Your book is about OSIRIS-REx, but it’s also about you. How did your childhood prepare you to explore the solar system?

I grew up in Arizona, and by the time I was 12, it was just my mom raising three of us. I was much older than my two brothers. We didn’t have a TV. There was nothing but the desert for entertainment. So I spent a lot of time exploring it, finding all kinds of amazing little secrets.

I’d come across Native American structures and petroglyph walls, and really felt a connection in time to those who had come before me. And I started thinking about, well, who came before them? And how far back can you take that question? I remember the first time I found a trilobite — that was amazing. I wondered why it wasn’t around anymore. What happened to it? Could that happen to us?
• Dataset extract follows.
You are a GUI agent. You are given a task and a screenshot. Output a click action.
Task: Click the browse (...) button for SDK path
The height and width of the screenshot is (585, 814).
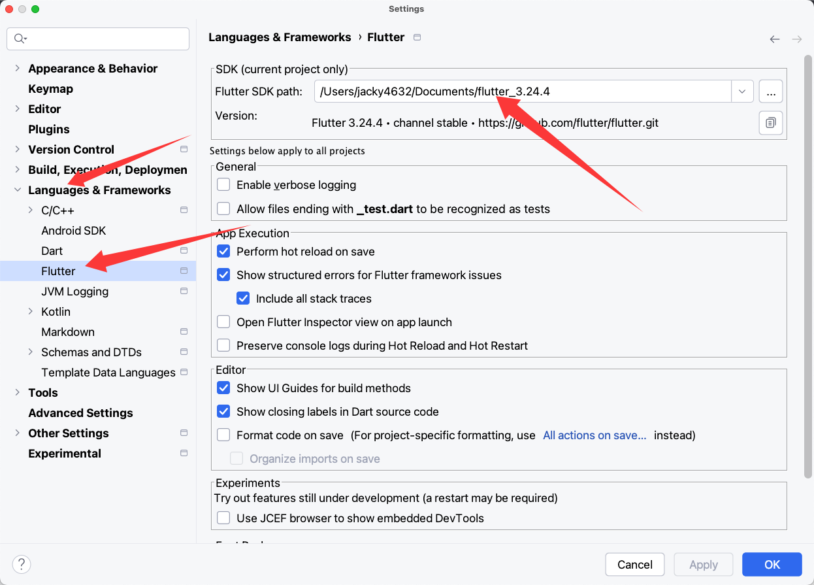771,92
This is when I started to appreciate geology. There are stories in the rocks. Since then, I’ve always been an explorer. When I got older, I’d go backpacking, camping, on hikes and so on. I just loved going somewhere, and I wanted to go where no one had gone before.

When I did an expedition in Antarctica, I felt like that was it, I’d never get more remote than that. Then OSIRIS-REx came along, and that was just another level — the final frontier.

What’s next for you?

I’m the first director of the new Arizona Astrobiology Center. And it is banging! It’s truly a community center, because people are coming to us. Undergraduate students are flocking. Teachers and administrators from K-12 schools want to know how they can get engaged.

I love getting to hang out with students, which I gave up doing a lot of during OSIRIS-REx. It’s very accessible for them to get involved. We can train students and have them on an electron microscope, looking at material from Bennu, in days. Being in this new environment with the student and community focus is wonderful.

I think this is the culmination of what people can do when we unite with a common vision. OSIRIS-REx is so much bigger than me. People tell me how inspiring what we did was, and how proud they are of me, this team and this nation. I feel like I’ve been part of something unbelievable, amazing and powerful.